Face-Off dates from just about the time things started going south. Pun intended. This is not a literary endeavour, but a bit of hack work described awkwardly as "a novel based on an idea created by John F. Bassett".
That would be the John F. Bassett who was the son of John W.H., father of Carling, and owner of the justly forgotten Memphis Southmen, Birmingham Bulls and Tampa Bay Bandits. His idea – not at all bad – was to turn Love Story into something that would appeal not only to readers of Erich Segal, but Rolling Stone and The Hockey News. The novel would be followed by a feature film and, ultimately and improbably, a delicious chocolate bar.
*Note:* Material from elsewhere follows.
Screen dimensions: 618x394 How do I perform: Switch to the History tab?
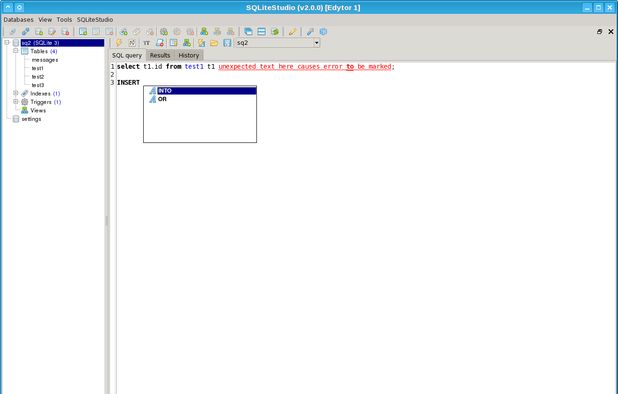point(189,56)
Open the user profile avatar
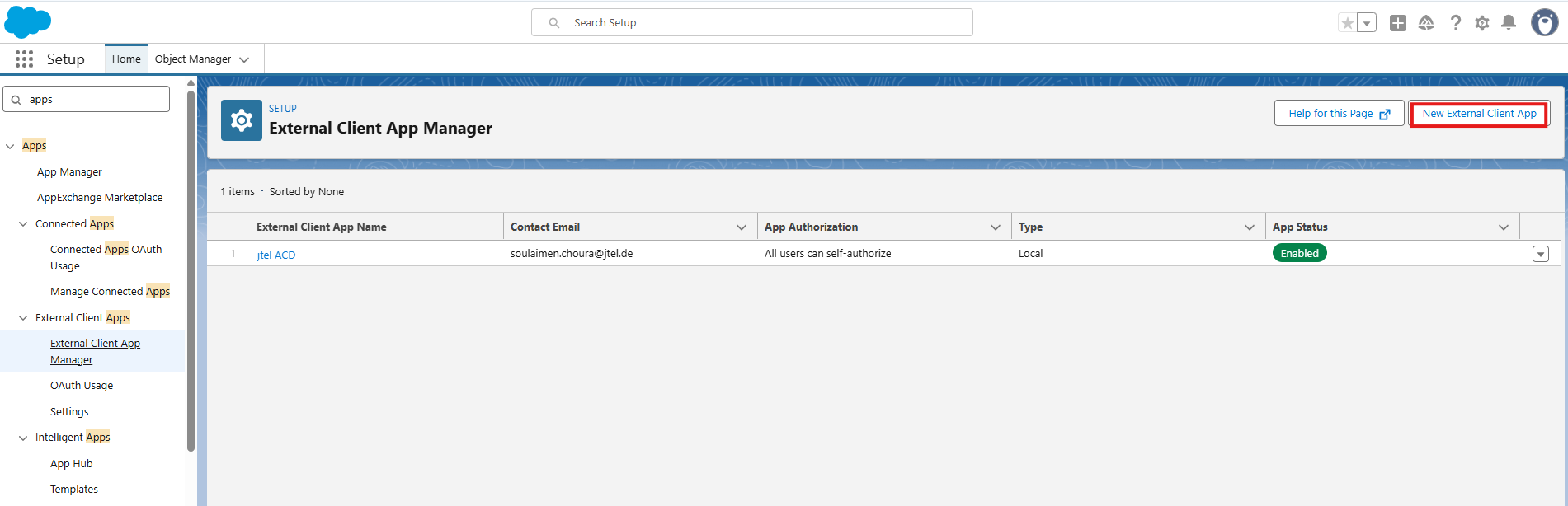1568x506 pixels. pyautogui.click(x=1544, y=23)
George Robertson, screenwriter of the unjustly forgotten Quentin Durgens, M.P., was recruited, as was sportswriter Scott Young. The casting of the latter name was particularly inspired; Young had not only penned a few kids' hockey adventures, but was the father of Neil.
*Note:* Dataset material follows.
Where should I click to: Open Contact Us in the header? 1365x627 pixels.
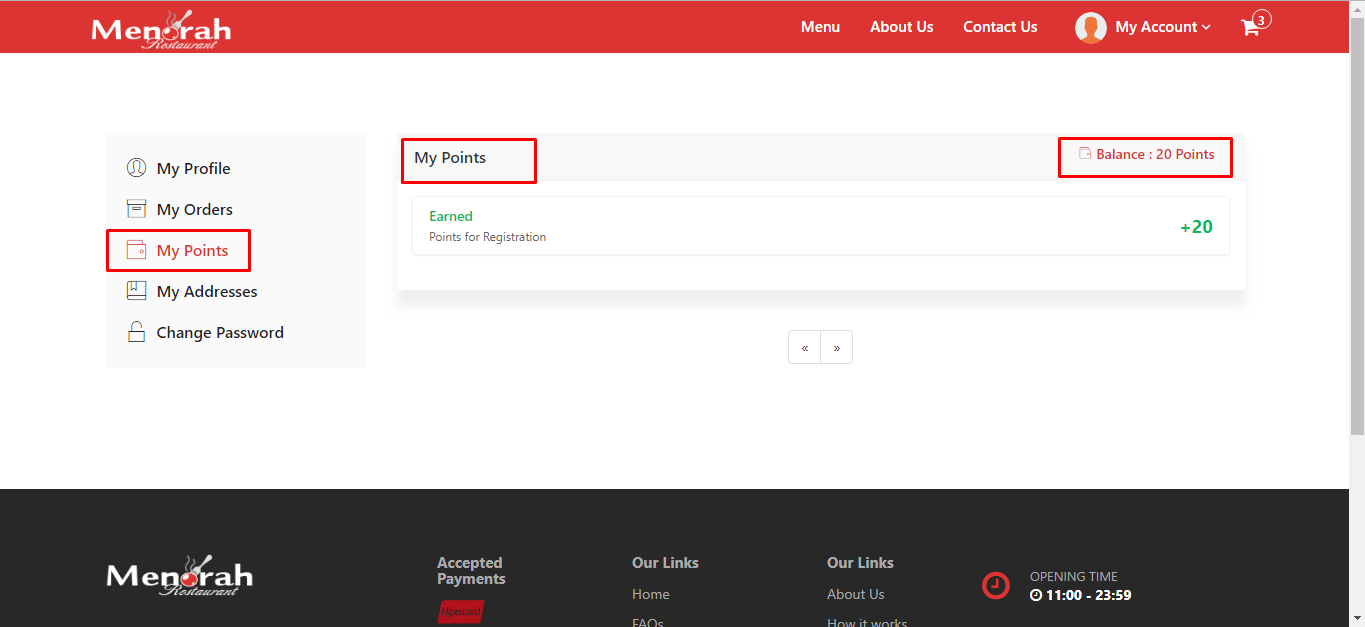coord(1000,27)
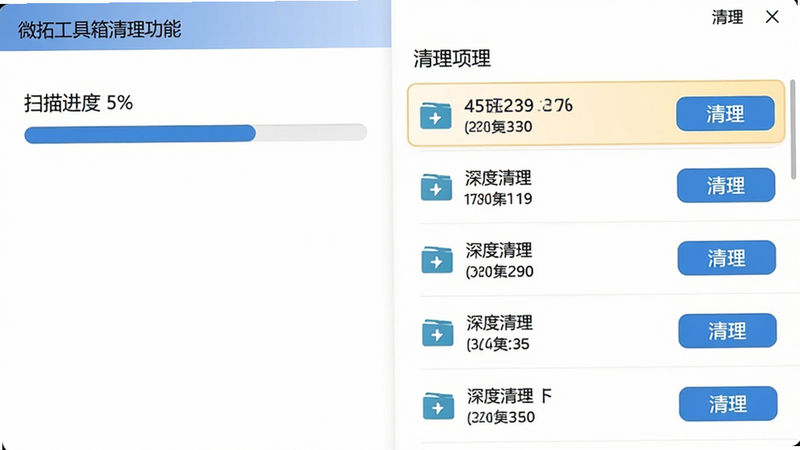Click the vertical scrollbar of cleanup list
Image resolution: width=800 pixels, height=450 pixels.
(793, 130)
The hero here is Billy Duke, a defenceman touted as "the third in a line of Golden Boys" that includes Bobbys Hull and Orr. The hottest of prospects, Billy is about to be drafted when he meets beautiful, talented folk-rock chanteuse Sherri Lee Nelson, a hippy chick who has "a trim, lean figure with everything in about the right amounts distributed in the right places."
I thought I'd have a field day with Face-Off; everything about it seemed on the surface so silly – "Happy flip-side and all that jazz... Pull up a joint and make the scene", Sherri's manager invites – and yet I came to care for Billy and Sherri and was shaken when the ending, which is set up to be very Disneyesque, turns out to be anything but.
Reading Face-Off has made me want to see the film... and reading about that film makes me want to see it all the more. A commercial failure, it was criticized for focusing too much on hockey; just about half the run time is taken up by footage of games. Like the novel, it skates between fact and fiction; Derek Sanderson, Bobby Orr, Brad Park and Jacques Plante all figure as characters.
Nine – just – when Face-Off was released, I was only dimly aware of its existence. Still, even as a young pup I recognized that it served as the inspiration for SCTV's Power Play, "the Great Canadian Hockey Film", starring
The parody features in the DVD reissue of Face-Off.
Such good sports.
Object and Access: A slim hardcover in dark blue boards with shiny red type, the Macmillan first edition, with its 6000 print run, supposedly sold out by November 1971. That same month, Pocket Books let loose 50,000 mass market paperbacks, though you'd never know it from online booksellers. Three copies of the Pocket edition are listed at between US$5 and US$21 (condition not a factor). The Macmillan edition is more common online with all sorts of acceptable copies going or about ten bucks.